What we recommend this week:
- A dish to try
Lasagnette al Pesto, Liguria
Basil is the star ingredient of Ligurian cooking. The leaves grown near Genova are considered the most fragrant in Italy. Pestling the leaves with local pine nuts, olive oil and parmesan into a ‘Pesto’ has become a favourite way to capture the fantastic ingredient all over the world. Made with Ligurian basil, pesto is elevated into something divine to be eaten very simply. Our favourite way is smothered over the thinnest layers of fresh pasta, as a sort of collapsed lasagna called Lasagnette al Pesto. Da Laura in portofino serves a delicious version.
2. A town to see
Capalbio, province of Grosseto, Tuscany
Capalbio sits at the boarder of Lazio and Tuscany in the seclusive area of Maremma. It is a handsome hilltop town which also benefits from having wonderful views of the Tyrrhenian Sea. It is a great place to head for a stroll around the pretty city centre and then dine on the delicious local cuisine which features local mushrooms, wild boar and to finish a glass of the local vin santo. In the afternoon in the summer head to the enchanting garden of the artist Niki di Saint Phalle, the Tarot Garden, complete with shimmering mosaic rainbow coloured sculptures.
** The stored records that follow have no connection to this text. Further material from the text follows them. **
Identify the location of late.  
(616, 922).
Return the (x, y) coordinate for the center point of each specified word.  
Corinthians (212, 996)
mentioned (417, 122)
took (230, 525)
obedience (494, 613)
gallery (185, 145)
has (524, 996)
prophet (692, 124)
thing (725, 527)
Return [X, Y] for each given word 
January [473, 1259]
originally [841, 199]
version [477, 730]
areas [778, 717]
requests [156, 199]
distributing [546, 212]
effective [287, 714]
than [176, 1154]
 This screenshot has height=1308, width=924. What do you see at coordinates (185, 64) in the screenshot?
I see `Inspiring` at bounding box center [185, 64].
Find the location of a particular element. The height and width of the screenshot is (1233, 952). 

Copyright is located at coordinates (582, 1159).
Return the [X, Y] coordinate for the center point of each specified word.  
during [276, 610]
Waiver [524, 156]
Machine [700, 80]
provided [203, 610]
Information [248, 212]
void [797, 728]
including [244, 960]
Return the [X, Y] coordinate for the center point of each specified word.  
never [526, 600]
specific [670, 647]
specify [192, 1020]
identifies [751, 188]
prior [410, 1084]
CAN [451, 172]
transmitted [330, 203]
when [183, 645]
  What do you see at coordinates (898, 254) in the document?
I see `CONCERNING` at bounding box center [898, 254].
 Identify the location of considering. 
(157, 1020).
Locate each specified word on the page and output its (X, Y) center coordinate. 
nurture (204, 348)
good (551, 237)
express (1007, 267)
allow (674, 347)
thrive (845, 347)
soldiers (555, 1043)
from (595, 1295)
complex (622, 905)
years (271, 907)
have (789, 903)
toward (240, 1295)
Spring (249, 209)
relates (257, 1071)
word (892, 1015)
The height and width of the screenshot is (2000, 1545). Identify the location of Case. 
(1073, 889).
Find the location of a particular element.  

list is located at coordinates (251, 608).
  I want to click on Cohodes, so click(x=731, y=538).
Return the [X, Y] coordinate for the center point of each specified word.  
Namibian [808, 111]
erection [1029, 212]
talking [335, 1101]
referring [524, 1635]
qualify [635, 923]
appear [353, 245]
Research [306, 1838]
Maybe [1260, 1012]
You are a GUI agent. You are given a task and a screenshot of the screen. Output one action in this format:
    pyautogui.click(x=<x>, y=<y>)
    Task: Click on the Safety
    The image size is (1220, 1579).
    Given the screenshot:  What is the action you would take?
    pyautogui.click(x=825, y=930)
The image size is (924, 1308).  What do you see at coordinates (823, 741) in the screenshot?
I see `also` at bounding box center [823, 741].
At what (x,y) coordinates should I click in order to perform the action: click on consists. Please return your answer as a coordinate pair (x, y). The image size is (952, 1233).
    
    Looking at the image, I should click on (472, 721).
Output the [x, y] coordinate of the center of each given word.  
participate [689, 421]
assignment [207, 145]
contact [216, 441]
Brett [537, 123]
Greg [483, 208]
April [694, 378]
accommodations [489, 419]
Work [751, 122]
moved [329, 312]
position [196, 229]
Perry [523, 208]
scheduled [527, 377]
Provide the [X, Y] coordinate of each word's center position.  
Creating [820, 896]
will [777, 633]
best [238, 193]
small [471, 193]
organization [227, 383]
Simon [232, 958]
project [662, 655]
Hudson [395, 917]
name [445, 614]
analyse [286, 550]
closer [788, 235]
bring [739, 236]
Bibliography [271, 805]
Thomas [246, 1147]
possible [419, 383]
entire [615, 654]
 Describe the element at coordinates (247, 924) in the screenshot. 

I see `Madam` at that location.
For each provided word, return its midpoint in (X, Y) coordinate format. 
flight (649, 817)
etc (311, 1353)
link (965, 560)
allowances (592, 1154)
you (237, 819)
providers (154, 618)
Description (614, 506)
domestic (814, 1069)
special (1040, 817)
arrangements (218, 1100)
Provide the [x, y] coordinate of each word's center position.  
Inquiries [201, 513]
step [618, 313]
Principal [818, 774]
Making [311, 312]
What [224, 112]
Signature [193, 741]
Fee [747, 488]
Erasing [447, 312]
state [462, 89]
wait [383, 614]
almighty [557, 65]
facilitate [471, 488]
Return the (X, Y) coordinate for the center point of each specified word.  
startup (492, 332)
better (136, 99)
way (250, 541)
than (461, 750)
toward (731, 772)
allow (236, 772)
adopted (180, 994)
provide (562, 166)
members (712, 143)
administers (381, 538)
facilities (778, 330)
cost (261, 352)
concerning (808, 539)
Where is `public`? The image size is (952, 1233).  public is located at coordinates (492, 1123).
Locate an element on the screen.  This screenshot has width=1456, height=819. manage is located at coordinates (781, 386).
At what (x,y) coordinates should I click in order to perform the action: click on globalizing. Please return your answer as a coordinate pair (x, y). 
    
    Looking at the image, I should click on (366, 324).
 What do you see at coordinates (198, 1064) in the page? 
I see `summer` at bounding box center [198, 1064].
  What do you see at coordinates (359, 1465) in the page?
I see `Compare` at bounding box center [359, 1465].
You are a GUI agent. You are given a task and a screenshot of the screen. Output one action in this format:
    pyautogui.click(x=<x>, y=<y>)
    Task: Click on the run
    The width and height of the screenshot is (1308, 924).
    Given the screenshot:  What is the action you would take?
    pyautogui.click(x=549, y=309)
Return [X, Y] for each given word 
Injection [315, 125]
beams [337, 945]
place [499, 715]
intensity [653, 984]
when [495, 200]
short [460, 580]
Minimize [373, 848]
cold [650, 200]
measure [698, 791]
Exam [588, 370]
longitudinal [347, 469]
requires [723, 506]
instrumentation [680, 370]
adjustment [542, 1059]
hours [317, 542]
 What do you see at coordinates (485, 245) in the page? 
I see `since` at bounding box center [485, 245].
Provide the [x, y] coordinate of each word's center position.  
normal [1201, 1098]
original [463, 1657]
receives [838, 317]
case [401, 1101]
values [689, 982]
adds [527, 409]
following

Photo credit: Marcopolo,tv
3. Something to see
Scrovegni Chapel, Padua
The Scrovegni Chapel is unassuming from the outside but within the ceilings and walls are adorned with Giotti di Bondone’s masterpiece frescoes. The chapel was commissioned in the early 1300’s by a local Paduan banker, Enrico Scrovegni and is now considered one of the most important works in Western art. The intricate fresoes are wonderfully animated and depict the lives of Christ and the Virgin Mary. Walking into the chapel and being welcomed by the rich blue walls and gold stars is an otherworldly experience and well worth the trip to Padua.
4. A restaurant to try
Passetto Restaurant, Rome Piazza di S. Apollinare, 41, 00186 Roma RM
Passetto hails from Rome’s golden age, when Hollywood would come to town and drink along the Via Veneto and then head to Passetto to dine in the glamorous dining room next to Piazza Navona. Fast forward to 2018 and the restaurant has recently been aquired by new owners and brought back to life with the help of legendary Roman Chef Arcangelo Dandini. The menu is changed seasonally and features Roman classics with a refined modern twist such as spaghetto olio, aglio e peperoncino with Sicilian red prawns. There is also fantastic pizza using the dough from La Gatta Mangiona, cocktails and live music.